Lo ha ribadito ieri anche Xia Baolong, il grande organizzatore della campagna anticristiana del Zhejiang tra il 2013 e il 2017, oggi direttore del potente Ufficio che sovrintende agli affari di Hong Kong e Macao (Hkmao), braccio politico del regime nell’isola. «Solo a Hong Kong succede che alcune persone si ribellano contro la madrepatria o usano la loro opposizione al paese e al governo centrale come slogan elettorali», ha dichiarato Xia.

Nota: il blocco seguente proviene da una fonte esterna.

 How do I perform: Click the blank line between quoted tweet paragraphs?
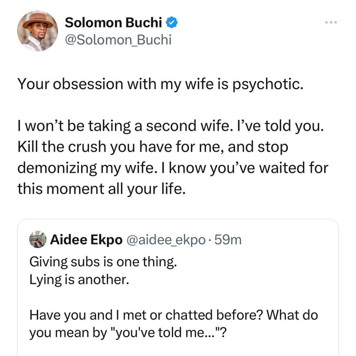pos(174,297)
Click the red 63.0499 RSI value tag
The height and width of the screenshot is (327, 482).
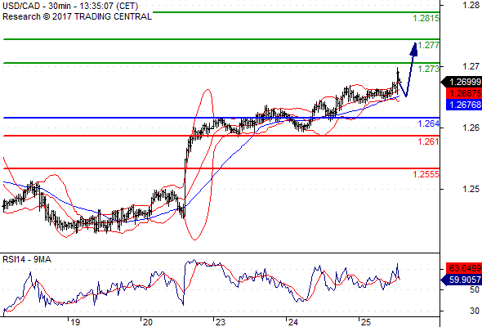(x=464, y=268)
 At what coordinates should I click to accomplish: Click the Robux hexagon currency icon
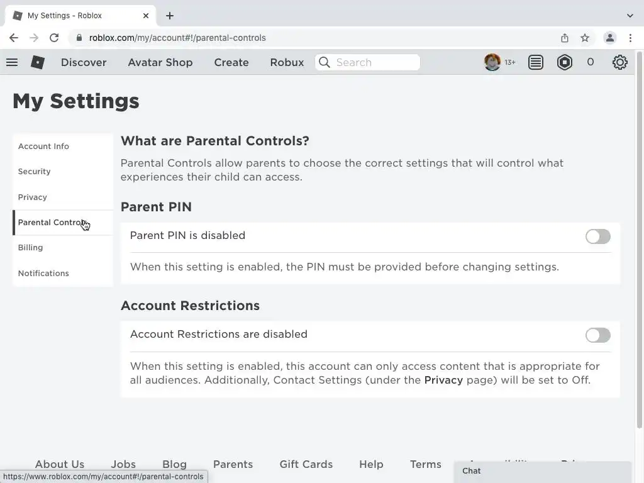[565, 62]
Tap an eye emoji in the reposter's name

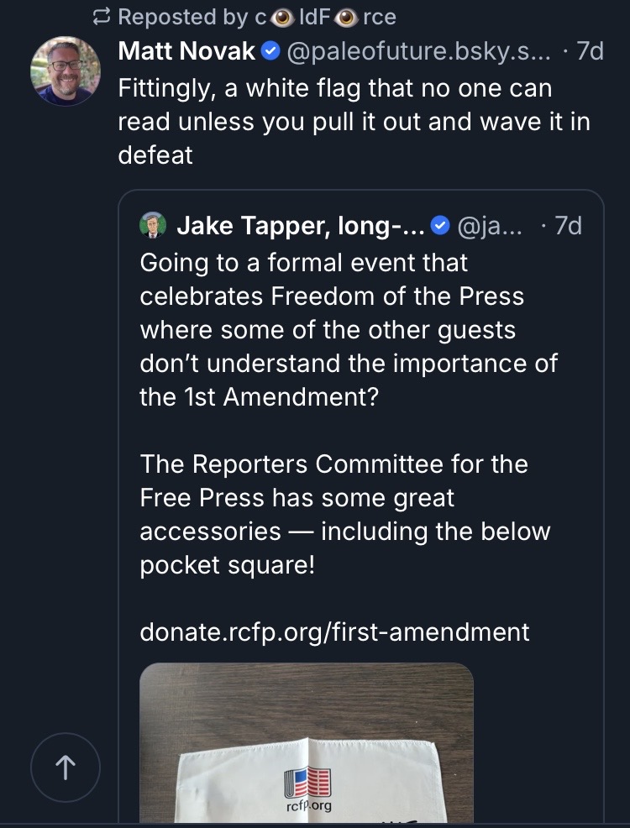click(x=280, y=16)
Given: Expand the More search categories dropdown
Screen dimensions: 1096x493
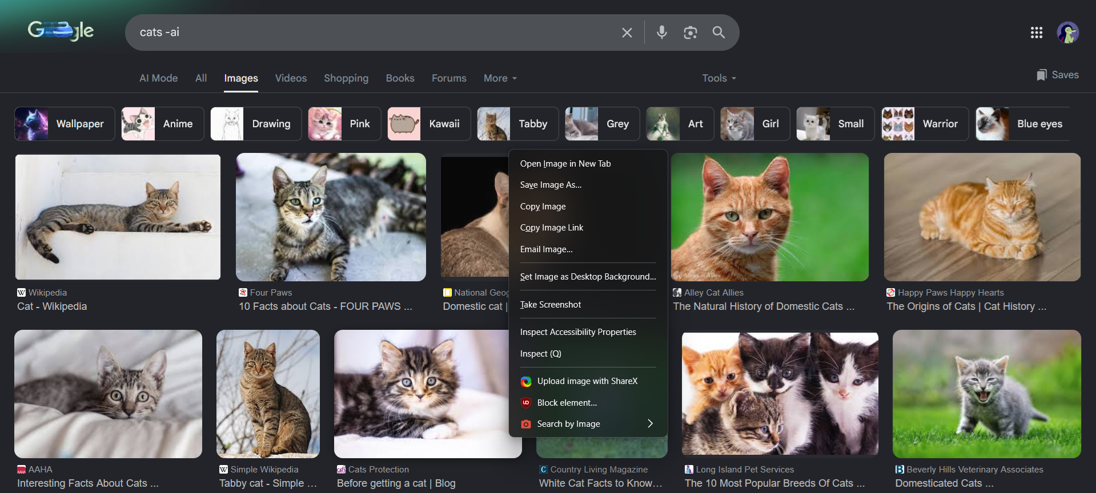Looking at the screenshot, I should point(500,78).
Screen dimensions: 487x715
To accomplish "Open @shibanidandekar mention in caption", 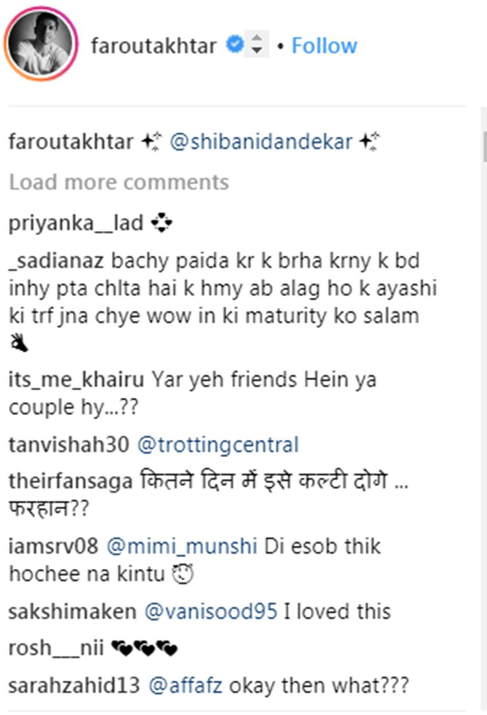I will click(261, 142).
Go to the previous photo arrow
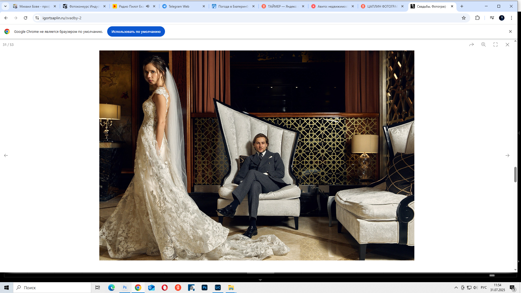521x293 pixels. coord(6,155)
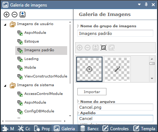Click the import group icon in left toolbar
The image size is (158, 132).
pos(23,15)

Il direttore ha anche aggiunto che non possono essere definiti «patrioti» tutti coloro che violano la legge sulla sicurezza nazionale, che «invocano» sanzioni occidentali contro la Cina o il governo di Hong Kong e che non appoggiano «in modo genuino» la sovranità cinese sull’ex colonia britannica. Xia ha poi criticato l’attuale opposizione democratica, colpevole di essere «anticinese» e favore dell’indipendenza di Hong Kong.

ADDIO ELEZIONI “LIBERE”

Dal rapido identikit del perfetto «patriota» fornito da Xia è chiaro che non sarà consentito candidarsi, o comunque vincere le elezioni, a chiunque intende battersi per la democrazia della città o opporsi al dominio del regime comunista. Pochi mesi fa, infatti, sono stati incriminati tutti quei politici che hanno partecipato alle primarie democratiche con l’obiettivo di bocciare il budget proposto dal governo di Carrie Lam e così costringere la governatrice alle dimissioni.

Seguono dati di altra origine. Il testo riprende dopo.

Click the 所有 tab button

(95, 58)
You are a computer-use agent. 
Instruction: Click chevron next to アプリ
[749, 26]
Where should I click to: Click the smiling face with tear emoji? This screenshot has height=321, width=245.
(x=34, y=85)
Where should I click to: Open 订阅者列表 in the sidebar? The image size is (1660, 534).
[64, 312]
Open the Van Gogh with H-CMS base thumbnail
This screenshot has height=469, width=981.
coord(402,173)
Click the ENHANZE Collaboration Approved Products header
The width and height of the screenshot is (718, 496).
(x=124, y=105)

La riforma del sistema elettorale di Hong Kong dovrà essere eseguita «sotto la leadership di Pechino», ha precisato il direttore del Hkmao: sarà cura della Cina garantire che chiunque venga eletto in Parlamento o faccia parte del governo, del sistema giudiziario e di ogni altra importante organizzazione cittadina, sia un patriota. «Le posizioni che contano, in ogni caso, non possono essere ricoperte da forze anti Cina che vogliono danneggiare Hong Kong».

FINE DELL’AUTONOMIA

Quello prefigurato da Xia è l’obiettivo finale della legge sulla sicurezza nazionale: cancellare anzitempo il modello “Un paese, due sistemi” e trasformare Hong Kong, che in base a un trattato internazionale dovrebbe conservare un «alto grado di autonomia» fino al 2047, in una qualunque altra città della Cina continentale dominata dal regime. La modifica del sistema elettorale in senso antidemocratico sarà l’ultimo tassello del mosaico illiberale che Pechino ha cominciato a comporre con la promulgazione della (incostituzionale) legge sulla sicurezza nazionale, entrata in vigore l’1 luglio. La legge, in meno di un anno, ha di fatto portato alla cancellazione delle libertà civili della popolazione di Hong Kong e allo scioglimento dell’opposizione democratica (tutti i suoi principali esponenti, politici e non, sono a processo). Modificando la legge elettorale, Pechino vuole assicurarsi che un’opposizione organizzata al regime non possa più costituirsi.